Some of you are on the right track, building in better DACs and audio players, or allowing direct access to the digital files. That would enable absolute highest-quality twenty-first century listening. This quality is coming to your phone. Be able to deliver it to your music-loving consumer. You can change the world.

New phones with these capabilities would be quite amazing, letting their users drive a world-class sound system anywhere with a phone, in their headphones, houses, and cars.

Providing high-quality audio from your phone is the best way to stand apart from your competitors. Audio remains your opportunity to excel. Our NYA app and others like it can now deliver high-res audio to your customers, but we need you to free the music, so they can hear it all.

TO THE STREAMING COMPANIES: EMBRACE THE TWENTY-FIRST CENTURY

Grow with contemporary technology. Release the music. Your products are based on technology that’s about twenty years old, addressing nonexistent problems that are gone. This old approach requires your customers to make unneeded compromises in their audio quality. We’ve solved that all now and it’s working. There’s no longer any need to make compromises. We’d love you to adopt what we have done with Xstream by NYA. Whether it’s our way of doing it or somebody else’s way, it doesn’t matter. Just be aware that the technology exists to do it and it can save the sound of music.
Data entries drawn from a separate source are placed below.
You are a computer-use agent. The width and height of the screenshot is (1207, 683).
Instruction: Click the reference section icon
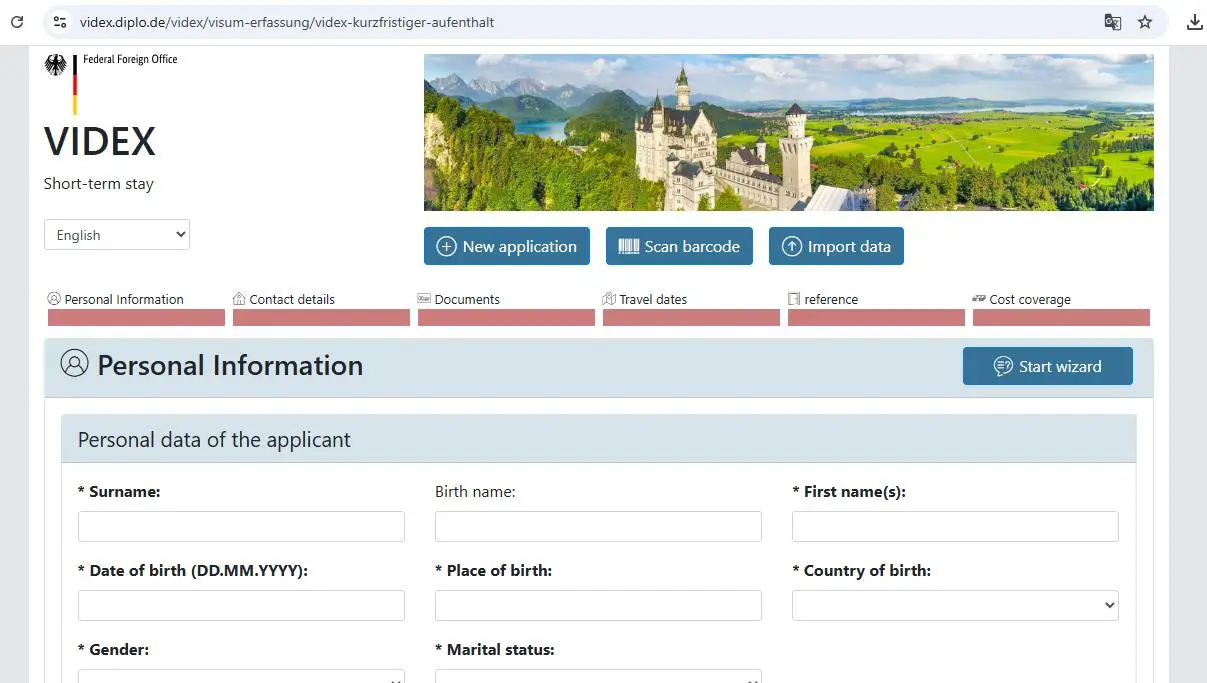tap(793, 299)
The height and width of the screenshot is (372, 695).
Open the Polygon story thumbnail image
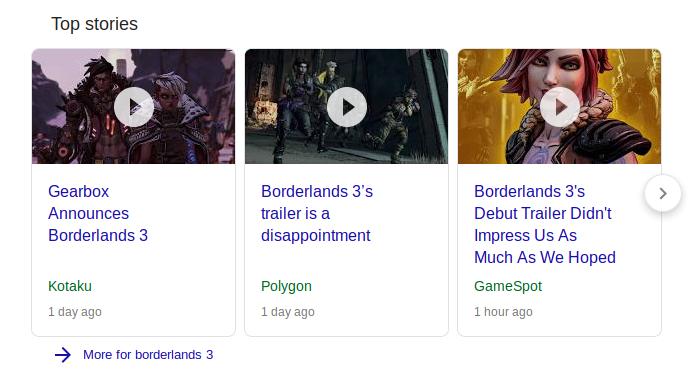[x=347, y=106]
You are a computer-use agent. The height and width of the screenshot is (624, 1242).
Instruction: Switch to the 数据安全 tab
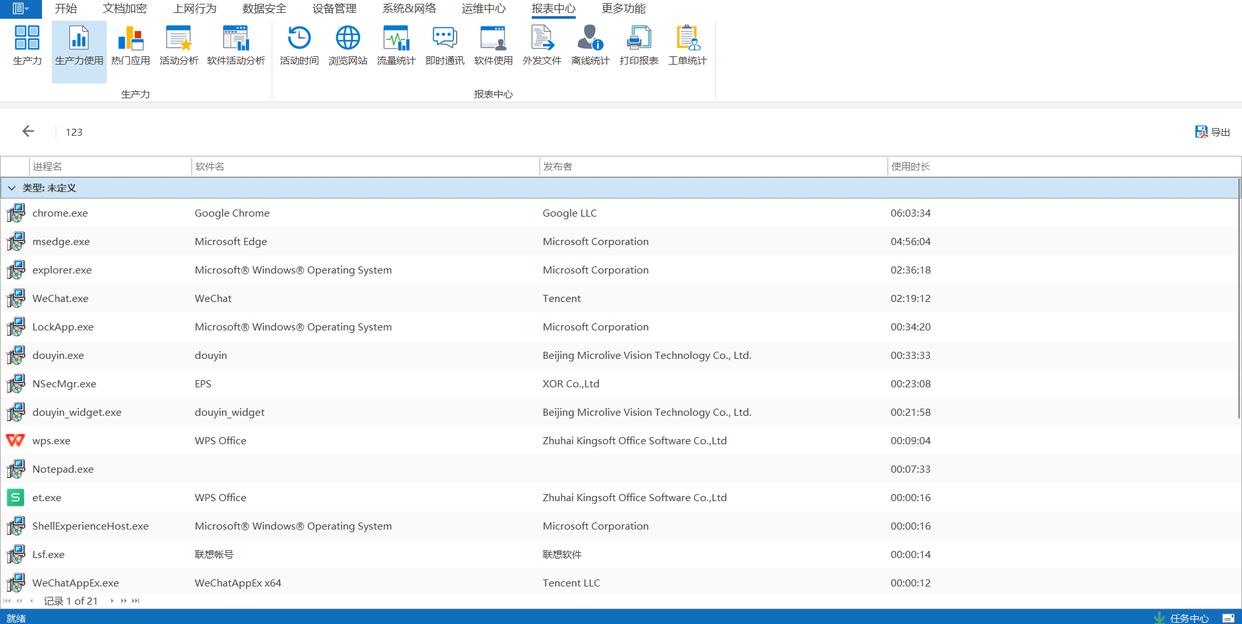264,9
Adaptive bitrate streaming technology is obviously superior to anything else. It’s beyond formats. It’s simpler. It means that you get everything you can, all the time, wherever you are, from just one file. As the streaming market progresses, one streaming company will recognize that adaptive bitrate can set it apart, yielding a huge advantage over the competition while bringing a giant benefit to customers and giving back the gift of music to the world. Everywhere music is heard, it will sound great.

TO MUSIC LOVERS: FEED YOUR SOULS

When I started making music, it was presented on vinyl records, and the listener heard everything we created. Today, with digital music, what you are getting is less than 5 percent of what I created. If you get a CD of my music, then you hear less than 25 percent. Digital is numbers. It’s all math. That’s just how it adds up. You are getting a raw deal from the technology and record companies. I am sorry about that.

When I started my music career, everyone loved music and it was a big thing. It brought joy and it brought tears. Music reflected our lives and we felt it. That was when we heard it all, 100 percent of it.

You’re the ones who are getting screwed the worst. You’re not getting what it is you think you’re getting. You are getting a small percentage of what people used to hear and feel.

Look, I don’t want you to feel bad. You’re probably enjoying music because it’s music. Music is good, so you’re going to enjoy it in almost any shape you can get it. Just recognizing the song is not enough, though. That’s not a good enough reason to settle for 5 percent of the music you bought.

I want you to feel music. You deserve it. Music has a lot more to give to you and your soul.